> **WHAT IS NEEDED**
Copy every line below where the string "field" is found.

> **ENTRIES PROVIDED**
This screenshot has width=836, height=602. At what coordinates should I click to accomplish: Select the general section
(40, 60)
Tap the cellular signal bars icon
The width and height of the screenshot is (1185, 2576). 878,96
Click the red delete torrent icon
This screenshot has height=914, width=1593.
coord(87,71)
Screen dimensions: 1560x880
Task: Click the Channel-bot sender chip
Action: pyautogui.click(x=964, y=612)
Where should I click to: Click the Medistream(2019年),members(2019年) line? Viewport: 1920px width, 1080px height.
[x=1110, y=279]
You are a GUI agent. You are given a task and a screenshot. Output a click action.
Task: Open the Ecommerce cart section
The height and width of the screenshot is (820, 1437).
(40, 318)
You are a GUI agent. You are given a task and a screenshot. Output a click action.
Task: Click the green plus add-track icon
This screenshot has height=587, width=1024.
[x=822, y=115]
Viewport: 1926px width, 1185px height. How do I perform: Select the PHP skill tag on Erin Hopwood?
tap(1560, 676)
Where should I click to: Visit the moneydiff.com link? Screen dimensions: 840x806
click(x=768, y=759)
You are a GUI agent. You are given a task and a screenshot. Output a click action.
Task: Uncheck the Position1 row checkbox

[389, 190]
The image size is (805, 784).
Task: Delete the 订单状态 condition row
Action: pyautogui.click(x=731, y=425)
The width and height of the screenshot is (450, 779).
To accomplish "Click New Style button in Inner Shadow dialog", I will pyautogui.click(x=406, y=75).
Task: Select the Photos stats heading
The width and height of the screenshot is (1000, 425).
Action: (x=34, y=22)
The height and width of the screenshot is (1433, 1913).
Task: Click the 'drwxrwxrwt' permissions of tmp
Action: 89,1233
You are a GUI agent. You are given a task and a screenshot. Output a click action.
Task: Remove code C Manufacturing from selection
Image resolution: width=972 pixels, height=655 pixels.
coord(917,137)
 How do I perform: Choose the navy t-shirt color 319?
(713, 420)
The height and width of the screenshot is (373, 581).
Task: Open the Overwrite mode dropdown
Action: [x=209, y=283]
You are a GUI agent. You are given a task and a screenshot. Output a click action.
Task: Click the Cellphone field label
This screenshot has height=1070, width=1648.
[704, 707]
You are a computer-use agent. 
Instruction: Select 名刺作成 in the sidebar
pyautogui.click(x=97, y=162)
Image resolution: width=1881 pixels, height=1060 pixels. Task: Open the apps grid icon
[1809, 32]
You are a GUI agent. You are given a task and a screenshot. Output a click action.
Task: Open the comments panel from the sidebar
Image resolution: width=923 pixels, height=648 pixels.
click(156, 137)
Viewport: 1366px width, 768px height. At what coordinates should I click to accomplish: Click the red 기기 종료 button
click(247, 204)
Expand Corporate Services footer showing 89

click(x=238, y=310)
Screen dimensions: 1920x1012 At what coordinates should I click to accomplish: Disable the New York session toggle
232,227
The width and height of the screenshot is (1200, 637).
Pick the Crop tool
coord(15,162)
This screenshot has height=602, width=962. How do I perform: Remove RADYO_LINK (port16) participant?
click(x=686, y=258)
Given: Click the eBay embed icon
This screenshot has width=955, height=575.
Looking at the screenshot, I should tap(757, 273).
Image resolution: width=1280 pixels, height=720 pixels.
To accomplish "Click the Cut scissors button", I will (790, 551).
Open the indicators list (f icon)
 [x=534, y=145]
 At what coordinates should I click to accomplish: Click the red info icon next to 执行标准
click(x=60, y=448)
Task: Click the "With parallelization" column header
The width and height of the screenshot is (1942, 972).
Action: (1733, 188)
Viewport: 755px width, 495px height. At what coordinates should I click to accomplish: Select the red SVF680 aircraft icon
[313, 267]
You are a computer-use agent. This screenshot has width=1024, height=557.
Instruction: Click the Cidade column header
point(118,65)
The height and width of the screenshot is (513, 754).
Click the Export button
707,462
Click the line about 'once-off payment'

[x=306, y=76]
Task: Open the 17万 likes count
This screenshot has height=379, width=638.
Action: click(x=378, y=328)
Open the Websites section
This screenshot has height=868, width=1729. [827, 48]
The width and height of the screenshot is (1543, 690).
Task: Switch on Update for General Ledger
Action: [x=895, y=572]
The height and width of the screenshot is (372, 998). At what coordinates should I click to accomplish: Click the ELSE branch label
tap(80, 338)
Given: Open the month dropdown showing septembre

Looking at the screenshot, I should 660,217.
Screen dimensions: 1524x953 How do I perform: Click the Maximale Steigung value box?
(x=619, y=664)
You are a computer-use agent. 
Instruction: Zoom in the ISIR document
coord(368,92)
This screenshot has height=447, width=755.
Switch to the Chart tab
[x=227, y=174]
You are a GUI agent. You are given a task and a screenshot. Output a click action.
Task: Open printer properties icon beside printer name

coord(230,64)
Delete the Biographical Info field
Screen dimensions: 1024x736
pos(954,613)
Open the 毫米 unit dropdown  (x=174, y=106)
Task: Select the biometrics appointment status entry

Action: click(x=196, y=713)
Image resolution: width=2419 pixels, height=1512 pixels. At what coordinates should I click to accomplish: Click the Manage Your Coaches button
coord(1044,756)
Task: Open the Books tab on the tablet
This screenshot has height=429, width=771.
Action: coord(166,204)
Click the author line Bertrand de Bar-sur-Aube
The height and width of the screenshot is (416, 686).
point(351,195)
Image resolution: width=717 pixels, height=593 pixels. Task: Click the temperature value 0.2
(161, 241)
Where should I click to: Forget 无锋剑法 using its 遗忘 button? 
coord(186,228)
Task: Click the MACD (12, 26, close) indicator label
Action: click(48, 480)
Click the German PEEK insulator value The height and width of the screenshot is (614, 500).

> **REPLY**
Task: Click the Cellphone field label
Delete the Biographical Info field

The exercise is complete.